Dataset content: Begin

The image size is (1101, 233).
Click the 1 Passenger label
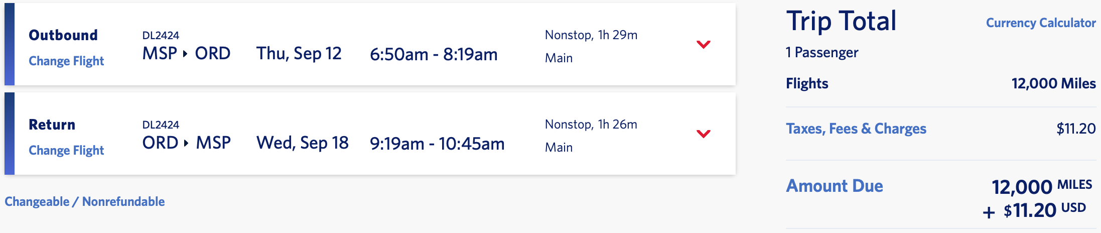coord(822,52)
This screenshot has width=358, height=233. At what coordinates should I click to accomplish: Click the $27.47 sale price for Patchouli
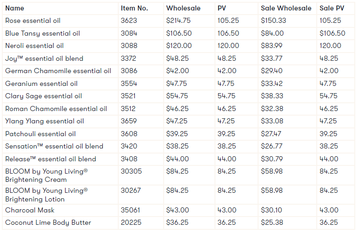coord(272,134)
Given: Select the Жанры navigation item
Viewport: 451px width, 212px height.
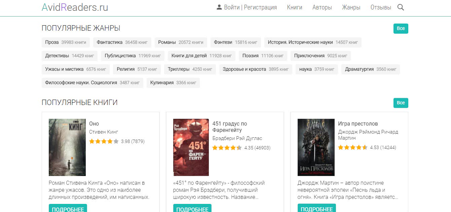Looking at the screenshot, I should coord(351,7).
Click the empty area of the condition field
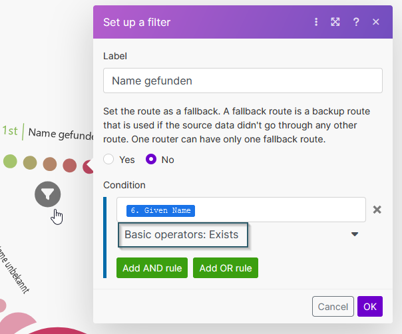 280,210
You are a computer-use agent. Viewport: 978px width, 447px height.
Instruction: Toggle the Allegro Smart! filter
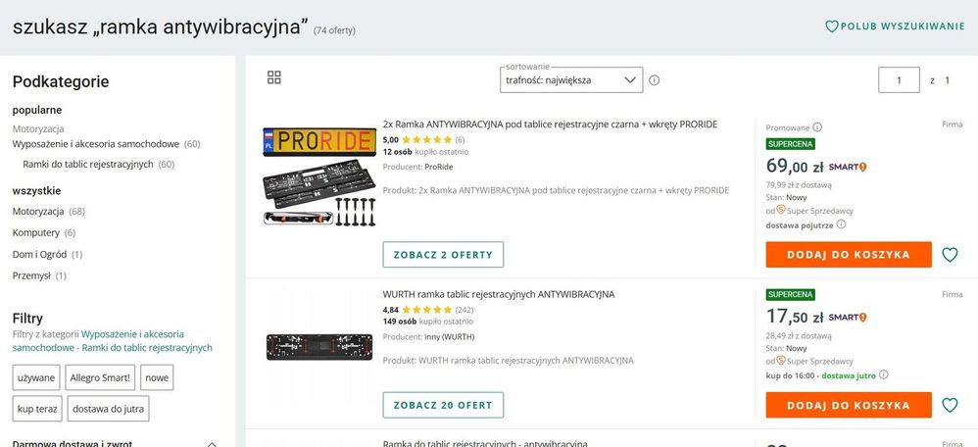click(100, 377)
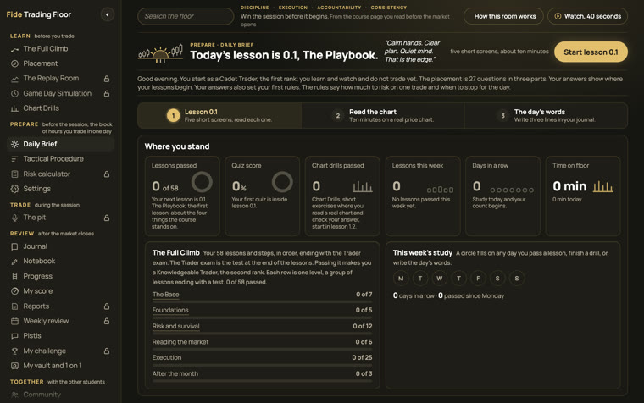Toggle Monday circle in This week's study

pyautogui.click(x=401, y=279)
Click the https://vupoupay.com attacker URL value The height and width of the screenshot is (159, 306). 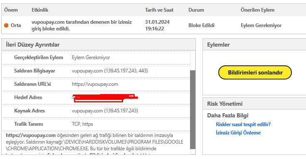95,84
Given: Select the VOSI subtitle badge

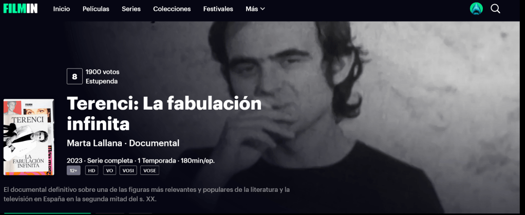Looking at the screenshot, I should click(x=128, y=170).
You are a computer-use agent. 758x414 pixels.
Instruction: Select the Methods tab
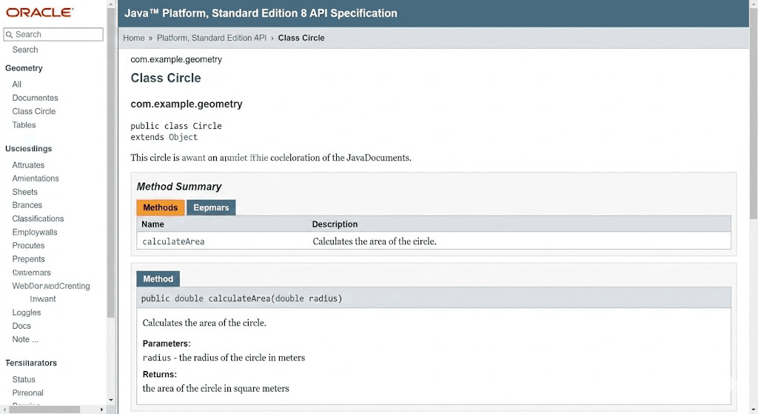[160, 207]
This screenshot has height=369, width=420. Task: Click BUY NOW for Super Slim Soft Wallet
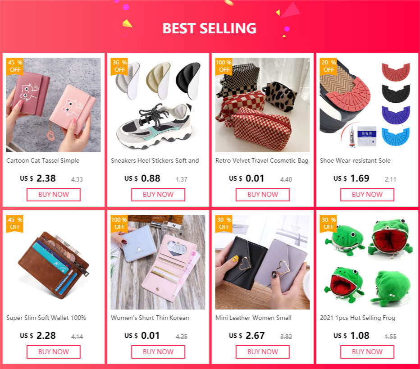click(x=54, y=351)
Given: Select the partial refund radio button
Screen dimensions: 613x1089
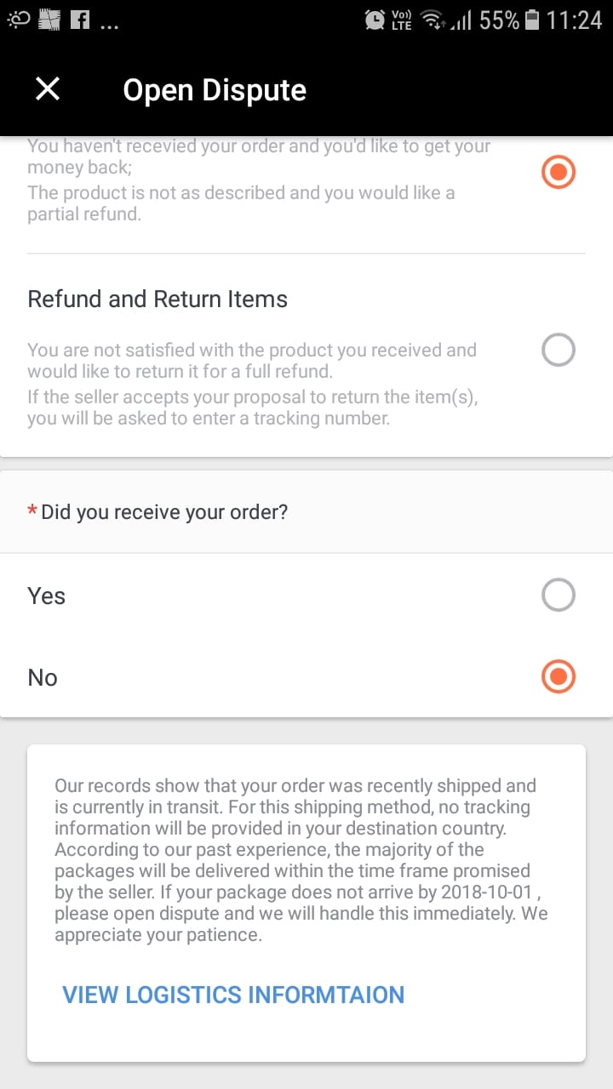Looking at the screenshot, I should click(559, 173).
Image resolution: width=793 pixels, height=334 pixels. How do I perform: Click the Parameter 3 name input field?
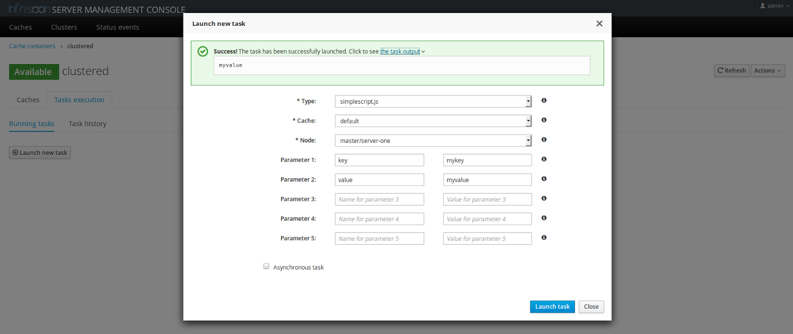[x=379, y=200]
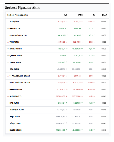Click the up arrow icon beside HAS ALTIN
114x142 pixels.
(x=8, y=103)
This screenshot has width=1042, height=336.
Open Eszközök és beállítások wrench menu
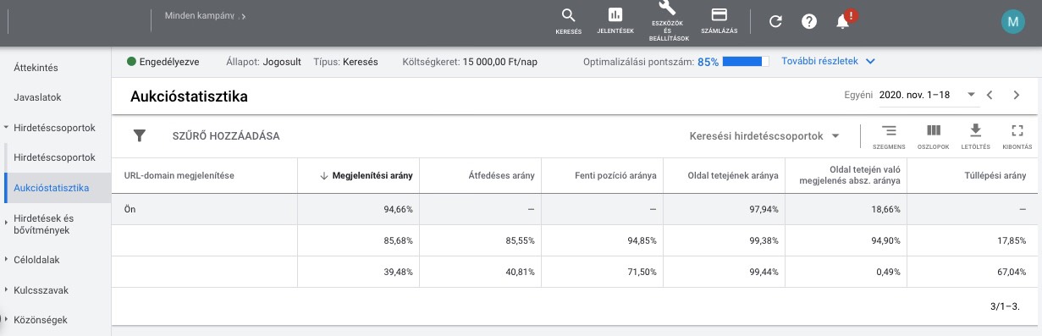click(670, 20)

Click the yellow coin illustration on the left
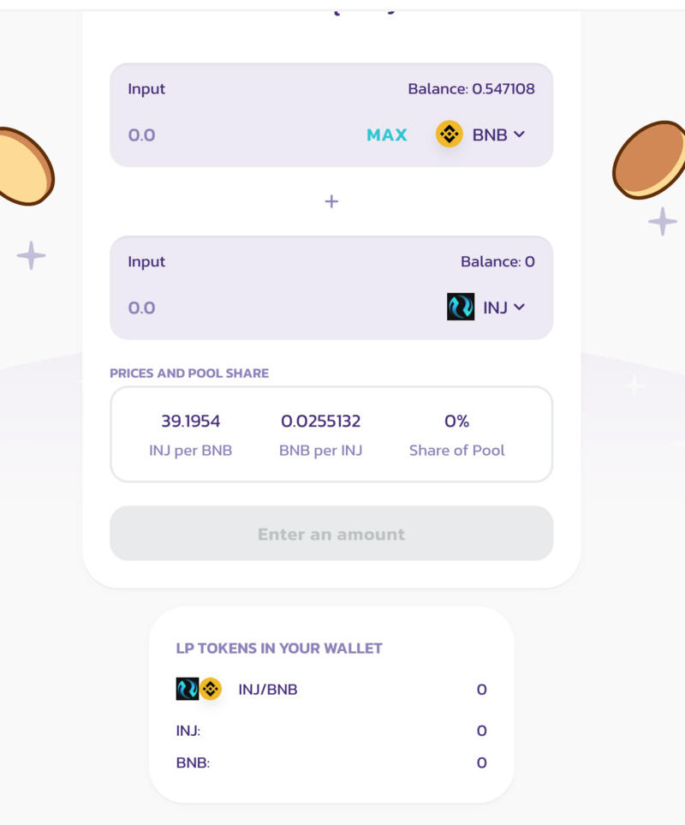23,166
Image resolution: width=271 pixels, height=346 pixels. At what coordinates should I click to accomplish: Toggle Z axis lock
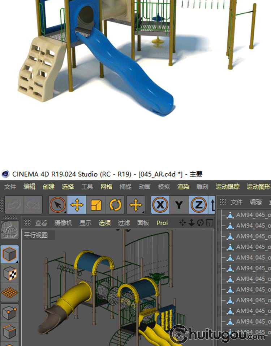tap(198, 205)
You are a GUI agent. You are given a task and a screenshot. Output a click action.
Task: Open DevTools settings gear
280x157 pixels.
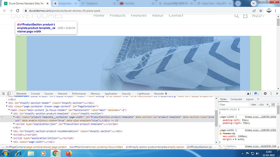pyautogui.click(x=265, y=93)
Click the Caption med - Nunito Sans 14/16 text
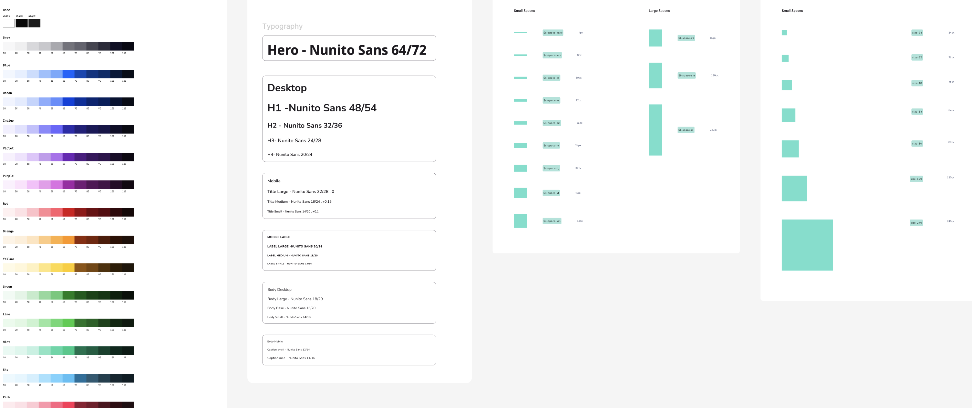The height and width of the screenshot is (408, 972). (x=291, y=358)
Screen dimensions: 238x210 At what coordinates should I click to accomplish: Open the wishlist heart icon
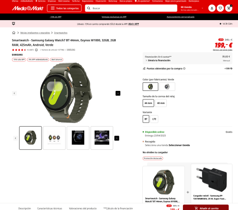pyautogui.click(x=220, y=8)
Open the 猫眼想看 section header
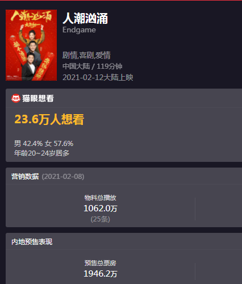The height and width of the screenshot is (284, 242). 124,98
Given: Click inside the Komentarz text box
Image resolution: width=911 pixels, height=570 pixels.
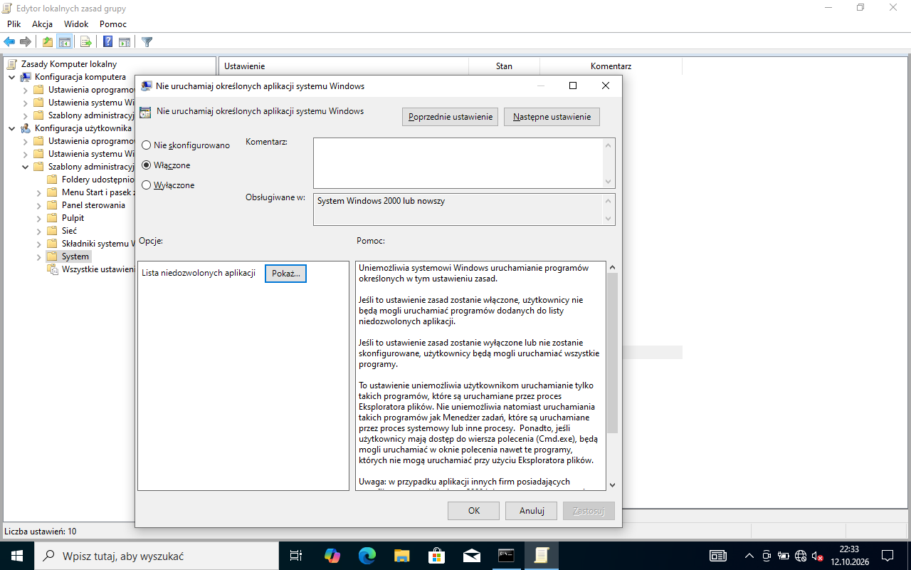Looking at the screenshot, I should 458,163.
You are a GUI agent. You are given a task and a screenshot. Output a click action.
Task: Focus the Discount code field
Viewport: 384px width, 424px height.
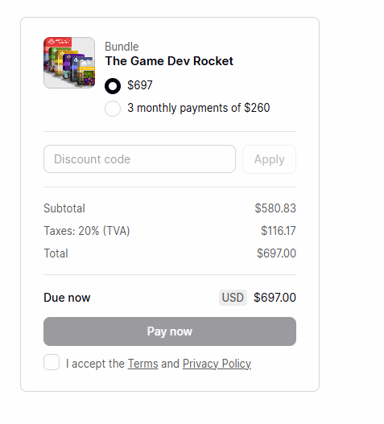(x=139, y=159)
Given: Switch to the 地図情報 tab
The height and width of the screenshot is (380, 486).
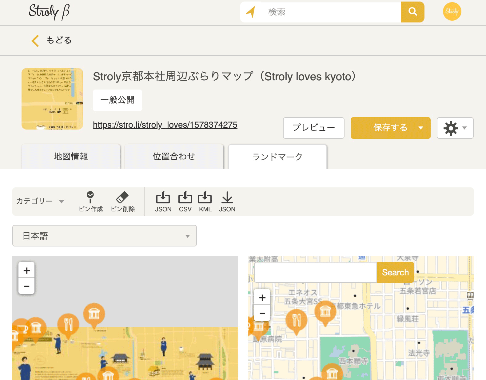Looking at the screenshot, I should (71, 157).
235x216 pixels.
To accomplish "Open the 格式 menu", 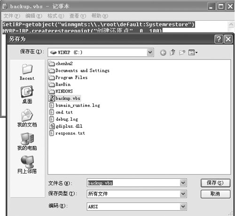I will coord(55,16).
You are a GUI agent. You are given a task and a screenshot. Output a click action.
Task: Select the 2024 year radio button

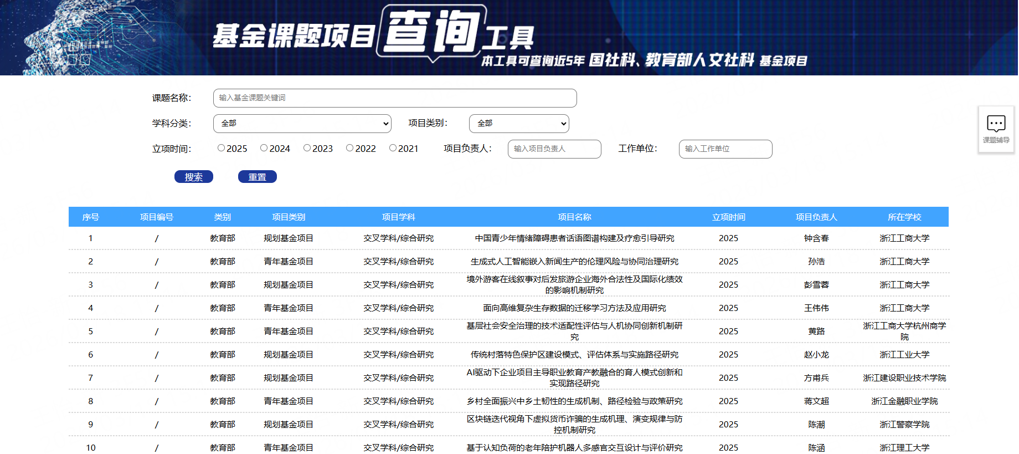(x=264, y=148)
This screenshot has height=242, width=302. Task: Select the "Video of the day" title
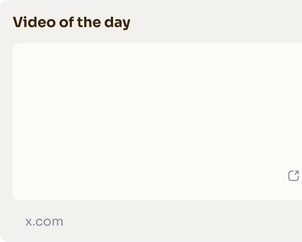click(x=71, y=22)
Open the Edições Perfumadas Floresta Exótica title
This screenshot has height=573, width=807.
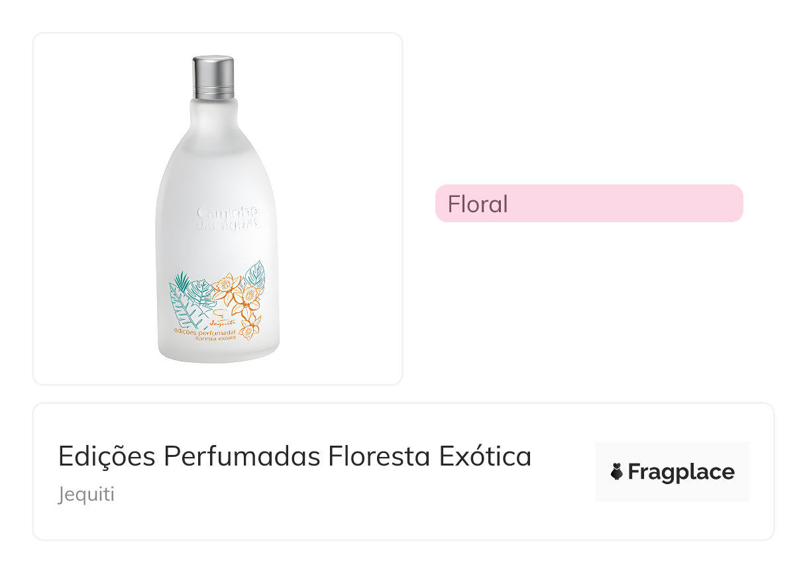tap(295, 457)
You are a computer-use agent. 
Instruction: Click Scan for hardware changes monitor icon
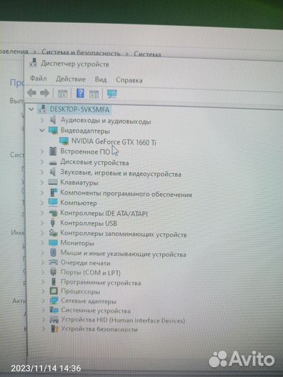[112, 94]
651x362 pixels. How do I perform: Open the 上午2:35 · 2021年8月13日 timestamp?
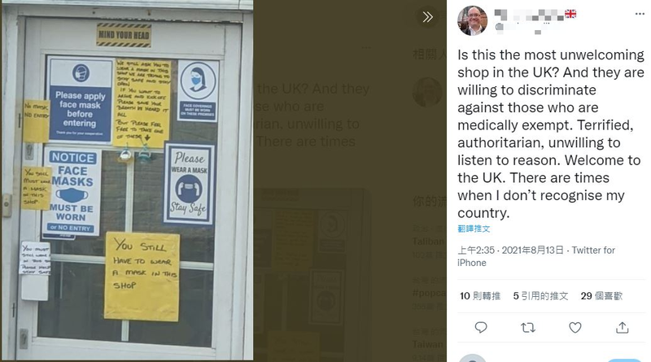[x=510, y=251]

Dataset content: End

▶ **Work instructions**
Check each line of the records for "computer" and copy the ones that contain it.

▶ **Solution to the exercise**
You are a computer-use agent. Viewport: 978px width, 447px height.
You are a computer-use agent. 758x414 pixels.
You are a computer-use agent. 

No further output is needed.